PROBLEM TO SOLVE >>
Copy the lines of the listing below verbatim, beginning at the line containing "This screenshot has height=528, width=1506." and ending after the line containing "click(26, 202)".

INPUT ROWS >>
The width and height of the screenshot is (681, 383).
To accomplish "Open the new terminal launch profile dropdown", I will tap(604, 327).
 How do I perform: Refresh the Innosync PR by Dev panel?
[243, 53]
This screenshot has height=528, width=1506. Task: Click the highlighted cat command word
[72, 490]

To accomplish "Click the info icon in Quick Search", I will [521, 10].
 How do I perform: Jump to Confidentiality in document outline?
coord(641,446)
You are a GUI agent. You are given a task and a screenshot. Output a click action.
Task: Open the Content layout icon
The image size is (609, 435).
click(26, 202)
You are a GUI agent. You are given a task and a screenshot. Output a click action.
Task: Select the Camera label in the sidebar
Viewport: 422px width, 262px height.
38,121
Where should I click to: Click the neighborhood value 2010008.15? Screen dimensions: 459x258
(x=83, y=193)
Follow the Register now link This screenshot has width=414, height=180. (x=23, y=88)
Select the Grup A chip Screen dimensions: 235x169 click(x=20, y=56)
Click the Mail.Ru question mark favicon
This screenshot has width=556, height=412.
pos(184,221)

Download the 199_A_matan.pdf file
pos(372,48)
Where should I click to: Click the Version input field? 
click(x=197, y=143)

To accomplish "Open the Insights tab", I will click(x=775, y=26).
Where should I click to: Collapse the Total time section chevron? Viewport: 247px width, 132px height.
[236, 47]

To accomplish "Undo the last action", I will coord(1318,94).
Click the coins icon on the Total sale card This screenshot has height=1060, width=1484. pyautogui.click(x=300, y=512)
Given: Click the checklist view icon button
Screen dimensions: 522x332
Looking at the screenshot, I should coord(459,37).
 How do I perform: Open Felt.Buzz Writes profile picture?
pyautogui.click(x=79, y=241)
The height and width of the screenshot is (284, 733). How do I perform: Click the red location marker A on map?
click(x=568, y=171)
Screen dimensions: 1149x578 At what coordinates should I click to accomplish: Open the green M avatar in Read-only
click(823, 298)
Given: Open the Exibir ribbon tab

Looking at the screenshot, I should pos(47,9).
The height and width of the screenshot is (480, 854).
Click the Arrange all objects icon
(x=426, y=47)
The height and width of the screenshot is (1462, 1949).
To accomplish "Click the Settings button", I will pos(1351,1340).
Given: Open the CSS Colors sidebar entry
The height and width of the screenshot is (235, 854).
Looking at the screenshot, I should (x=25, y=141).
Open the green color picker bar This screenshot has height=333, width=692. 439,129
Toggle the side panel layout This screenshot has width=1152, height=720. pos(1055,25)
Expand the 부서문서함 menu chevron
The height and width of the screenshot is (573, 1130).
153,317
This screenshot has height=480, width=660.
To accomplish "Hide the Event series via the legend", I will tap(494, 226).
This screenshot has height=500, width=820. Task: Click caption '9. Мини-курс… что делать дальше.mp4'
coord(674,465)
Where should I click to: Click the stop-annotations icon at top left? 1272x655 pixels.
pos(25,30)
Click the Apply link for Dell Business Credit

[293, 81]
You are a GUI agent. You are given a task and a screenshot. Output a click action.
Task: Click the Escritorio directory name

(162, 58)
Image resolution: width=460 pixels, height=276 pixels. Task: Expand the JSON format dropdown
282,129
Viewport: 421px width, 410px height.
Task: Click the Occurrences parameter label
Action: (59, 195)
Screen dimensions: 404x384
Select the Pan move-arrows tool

SOLUTION TO THIS PROBLEM >>
This screenshot has height=528, width=1506. Task: Click the highlighted cat command word
[72, 490]

To accomplish "Click the info icon in Quick Search", I will [521, 10].
 How do I perform: Jump to Confidentiality in document outline?
coord(641,446)
You are a GUI agent. You are given a task and a screenshot. Output a click action.
Task: Open the Content layout icon
The image size is (609, 435).
click(26, 202)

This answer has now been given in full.